Looking at spills of 10,000 gallons or more in a single year, 1999, Cutter found 257 incidents in water and on land, totaling about 32 million gallons of oil. Of those, only 11 incidents and 6.6 million gallons were spills from tankers, while 25 incidents and 1.5 million gallons were from barges and other vessels. The largest categories were spills from pipeline and fixed-location facilities. But tankers are the cause of the largest oil spills – 48 of the 66 spills in which at least 10 million gallons (34,000 tons) of oil were lost each time, Cutter''s researchers found. The International Tanker Owners Pollution Federation Ltd. (ITOPF) argues that the meager spills are decreasing significantly when viewed in the context of several decades. Counting spills of at least 205,000 gallons (700 tons), the average number of large spills per year during the 1990s was about a third of that during the 1970s. ITOPF says most spills from tankers are small, “operational” spills occurring during routine operations at port such as loading and unloading, spilling less than 7 tons in 92% of cases. The larger spills occur mostly during collisions and groundings and are much more rare.

And the transport industry is giving itself credit for learning how to cope when the worst happens. It was off the coast of France again and under inclement weather conditions when another tanker met Erika''s fate.
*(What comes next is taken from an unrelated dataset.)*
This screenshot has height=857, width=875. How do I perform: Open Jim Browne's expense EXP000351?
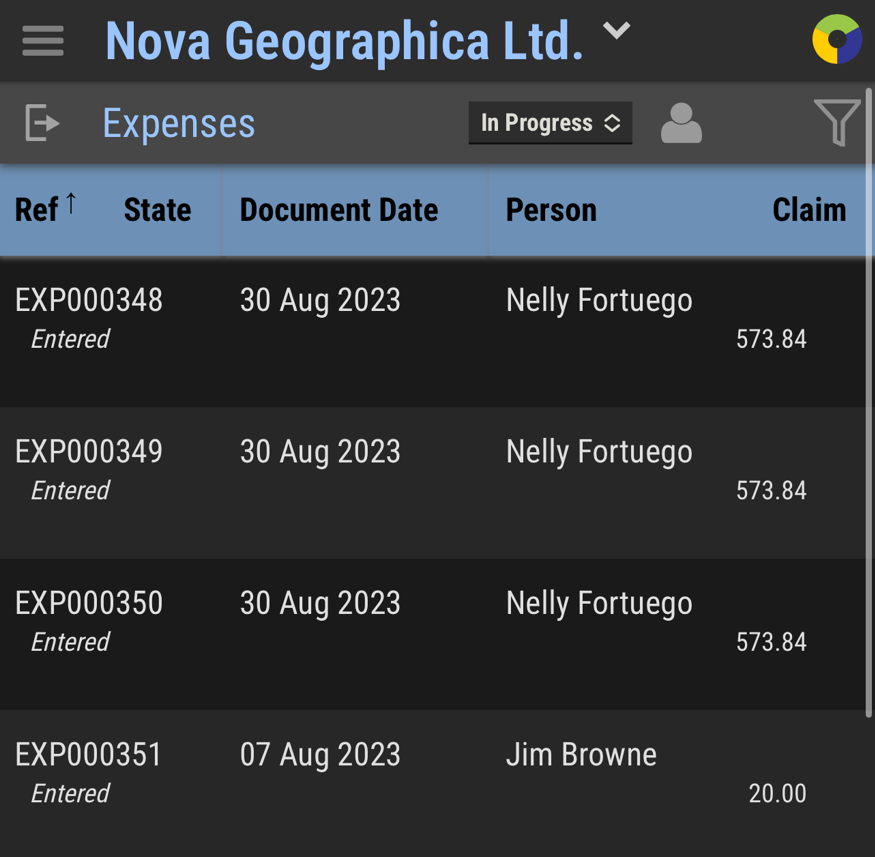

Out of the UK and headed for Italy, the Ievoli Sun bore 6,000 tons of chemicals, 4,000 of it styrene monomer for Shell. In rough seas on October 30, 2000, the ship began to take on water. Another mayday call and another rescue squad lifting the crew to safety. The tanker was towed but sank not far from an island in the English Channel. In its third quarter 2001 magazine, Shell Chemicals described how its experts assembled in London, then sent environmental monitoring specialists to the island. “Our monitoring team was on hand straight away to establish whether there was any risk to the local population and to explain the situation to the residents,” Shell Chemicals'' Richard Stephenson said. “We also did some (computer) modeling work to try to understand the potential risks, and we considered there was no significant risk to human health or the likelihood of long-term damage to the environment.” The Shell officials told French authorities that they recommended trying to recover the styrene monomer from the submerged ship''s tanks; the French agreed. Almost 100 Shell employees were involved in the recovery in ensuing weeks.

There were signs of pollution around the site, but no catastrophe or public-relations calamity ensued, and the name Ievoli Sun was not attached to any sweeping reform legislation. Then again, there was some perverse luck at play: French officials were able to spring into action from a command center in Rennes that was still operational because of the ongoing cleanup from Erika.
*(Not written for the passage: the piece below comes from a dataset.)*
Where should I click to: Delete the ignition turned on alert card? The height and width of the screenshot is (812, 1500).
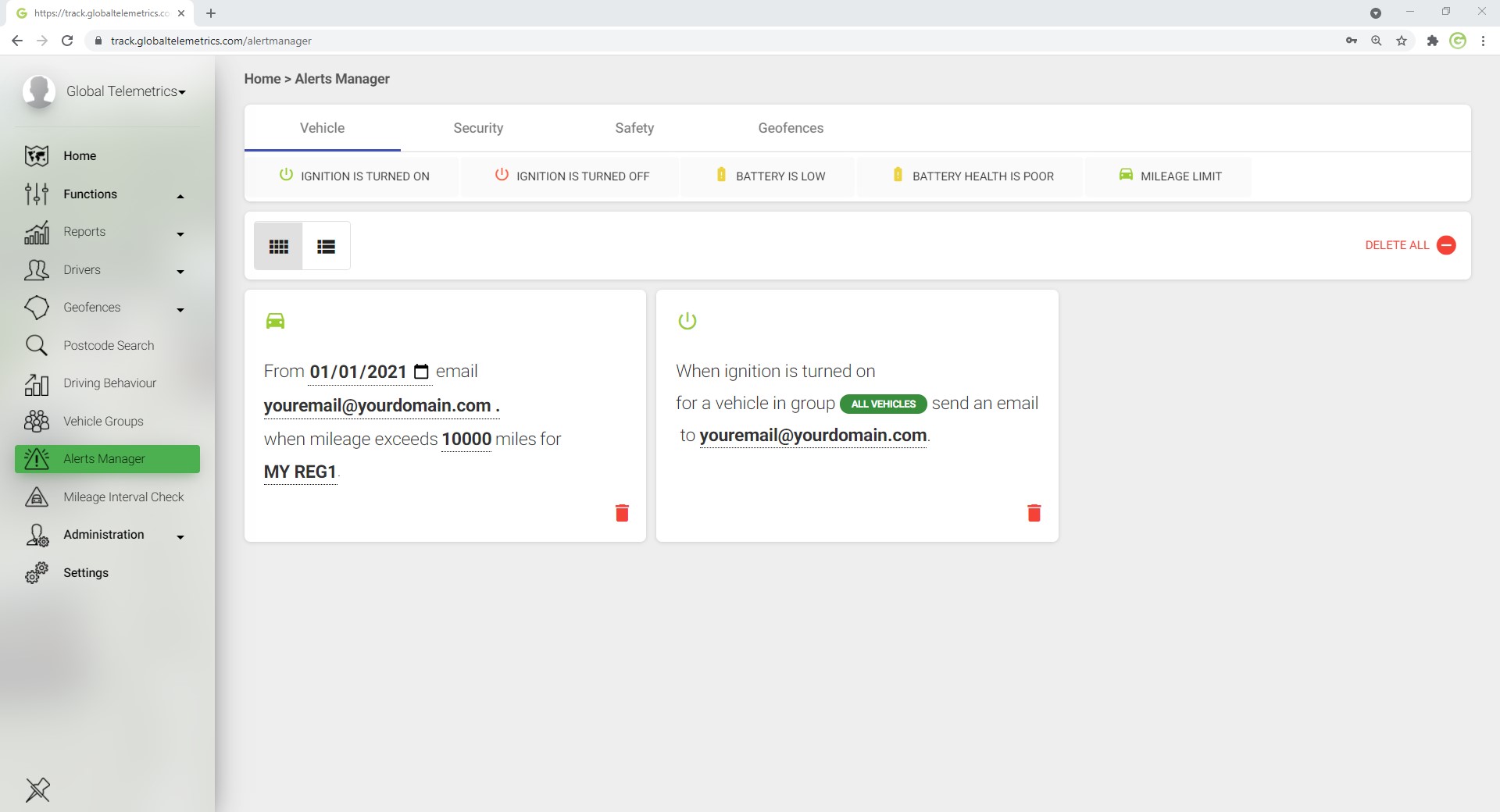tap(1034, 513)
Still, it seemed possible that the Ievoli Sun''s dramatic demise would lead to further restrictions on tankers operating around Europe. France''s transport minister reacted by saying that vessels carrying hazardous cargo should face new restrictions upon leaving port during extreme weather conditions. Industry group INTERTANKO said it would be reasonable to discuss the idea, and a European Union commissioner said she would look into it. “It is quite evident that European legislators, like their colleagues in Washington ten years before them, have lost confidence in this industry''s ability to regulate itself,” Robert Somerville, President of the American Bureau of Shipping, said during a February speech in Dubai. “The tolerance of governments and of the general public for shipping incidents that merely threaten pollution has evaporated.” It''s clear that while Erika remains fresh in memory, tanker operators can expect the policymakers of the international waters to give them heavy attention and probably more regulation.